*** Gösterilen metin ***

• sürekli maruz kalanı sinir hastası yapacak kadar sinir bozucu hareketlerdir. bir takım memleket insanlarının karmaşık iç dünyalarının kat kat katlanarak dışa vurulmasıdır sanki. hani şu jim carrey'n mask filmindeki maskeden takmış, bastırılmışlıklarını salıveriyorlar gibi. günlük hayatta bakıyorsun, adam aslında birazcık mal. trafikte bakıyorsun, malın önde gideni bayrak sallayanı. bir hareketler, bir tavırlar...

    sebebi ne peki?
    trafik denetimindeki "dingo'nun ahırı" ya da "saldım çayıra mevlan kayıra" stratejisi.

    (bkz: devlet buna bir şey yapması lazım)

    askere gittim zamanında. 5 ay boyunda istanbul dışındaydım. anadolu'nun bir beldesinde geçen 5 ay sonunda istanbul'a döndüğümde çiçek gibi olmuştum. iş arama sürecinde çok vaktim oldu bunu düşünmek için. peygamber ocağının kerametine yormuştum. tam hidayete erdim ben şerefsizim derken bir ay sonra benim emektar düldüle kavuşup yeniden trafiğe çıktığımda anladım bendeki genel gerginliğin nedenini.

    trafik dediğin orta dünya gibi. elfinden cücesine, orkundan goblinine çeşit çeşit yaratığı salıvermişler gitmiş. şu tiplere, şu hareketlere bak ya*:

    -- tek sıra halinde dönüş bekleyen şeride önlerden kaynak yapmak.

***

__Kısa görev__
Trafikteki sinir bozucu hareketleri anlatan metin, bu hareketlerin sebebini neye bağlıyor? Kısaca açıklayın.

*** Sağlanan veriler ***

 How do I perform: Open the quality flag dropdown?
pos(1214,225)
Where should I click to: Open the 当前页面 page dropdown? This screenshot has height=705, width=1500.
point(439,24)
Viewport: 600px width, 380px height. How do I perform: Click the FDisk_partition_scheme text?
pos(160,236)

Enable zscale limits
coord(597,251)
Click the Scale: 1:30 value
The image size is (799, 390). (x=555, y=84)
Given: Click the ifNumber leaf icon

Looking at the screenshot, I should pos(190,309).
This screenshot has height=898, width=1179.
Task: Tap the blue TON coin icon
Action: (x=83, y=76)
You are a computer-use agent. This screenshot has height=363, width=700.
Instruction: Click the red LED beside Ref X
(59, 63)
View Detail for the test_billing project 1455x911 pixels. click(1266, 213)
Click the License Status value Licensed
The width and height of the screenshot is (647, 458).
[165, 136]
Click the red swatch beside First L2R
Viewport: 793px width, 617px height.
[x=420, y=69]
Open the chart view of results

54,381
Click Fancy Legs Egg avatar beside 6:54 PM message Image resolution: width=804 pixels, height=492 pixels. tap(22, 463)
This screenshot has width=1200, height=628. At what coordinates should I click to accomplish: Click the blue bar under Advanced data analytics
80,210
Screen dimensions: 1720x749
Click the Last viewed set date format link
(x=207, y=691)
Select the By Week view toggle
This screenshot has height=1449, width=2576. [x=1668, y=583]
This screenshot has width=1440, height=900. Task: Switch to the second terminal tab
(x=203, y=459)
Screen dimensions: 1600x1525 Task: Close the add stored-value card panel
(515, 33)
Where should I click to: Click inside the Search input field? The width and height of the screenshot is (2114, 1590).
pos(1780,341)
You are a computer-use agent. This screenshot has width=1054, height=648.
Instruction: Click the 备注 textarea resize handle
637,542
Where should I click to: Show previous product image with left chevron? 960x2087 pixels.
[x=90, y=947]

***

__Alıştırma çıktısı__
Metin, bu hareketlerin sebebini trafik denetiminde izlenen stratejiye bağlıyor. Bu strateji metinde "dingo'nun ahırı" ya da "saldım çayıra mevlan kayıra" diye adlandırılıyor.